Analysts raised their forecast for Brazil’s consumer prices this year for the sixth straight time in spite of predicting an even deeper recession.
Economists raised their 2016 inflation forecast to 7.56 percent, more than 1 percentage point above the ceiling of the government’s target range, according to the central bank’s weekly Focus survey of analysts conducted Feb. 5. They also lowered their forecast for gross domestic product this year to a 3.21 percent contraction, lower than their prior 3.01 percent recession estimate.

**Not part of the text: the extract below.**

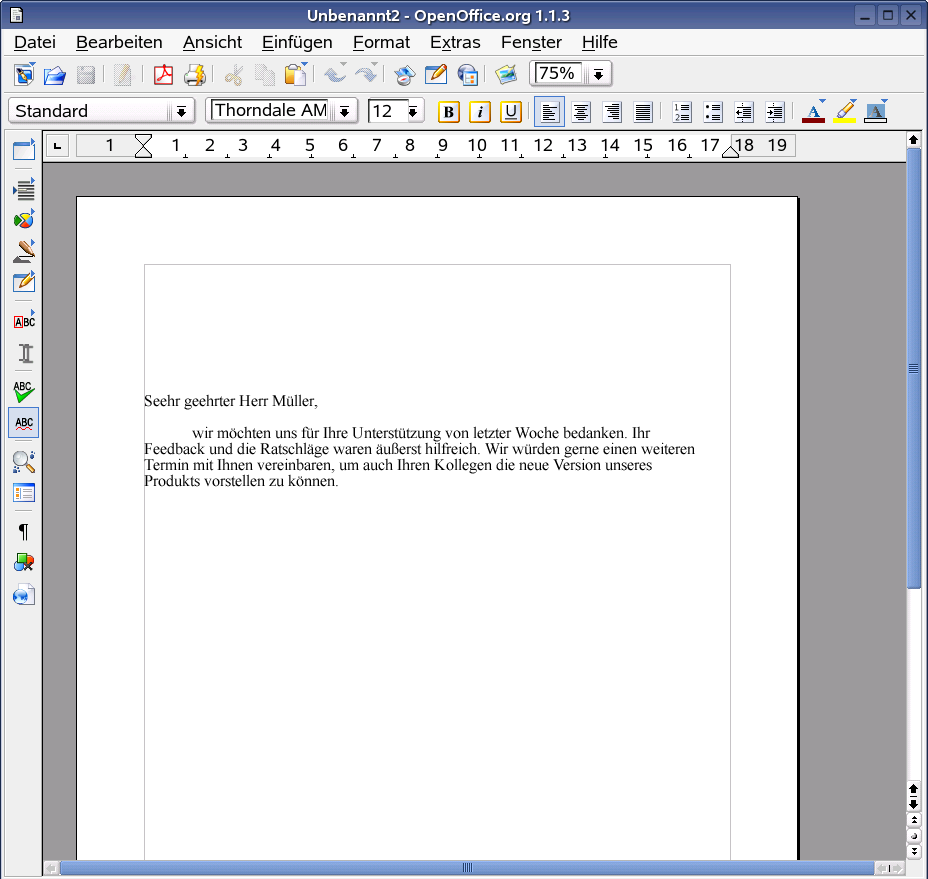
Task: Open the zoom percentage dropdown
Action: pos(597,73)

Brazil’s consumer price increases continued accelerating deeper into double-digits in January, rather than reversing course, as had been expected. That followed a controversial central bank decision to hold borrowing costs unchanged. Policy makers cited the economic malaise and external uncertainties as justification for the decision.

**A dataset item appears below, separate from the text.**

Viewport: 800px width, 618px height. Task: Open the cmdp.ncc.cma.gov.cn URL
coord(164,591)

Brazil’s annual inflation rate unexpectedly accelerated in January to 10.71 percent, its fastest since November 2003. That was higher than all but one estimate from 36 economists surveyed by Bloomberg, and the market responded by raising bets on interest rate increases in the coming months. Economists surveyed by the central bank see inflation slowing to 6 percent by end-2017, from 5.8 percent previously.
The contractions they forecast for this year and last would mark the first back-to-back recession in Brazil since 1930 and 1931, according to data from national economic research institute IPEA that dates back to 1901. If economists’ predictions are correct, 2015 and 2016 would be the only time on record the economy contracted more than 3 percent for two straight years.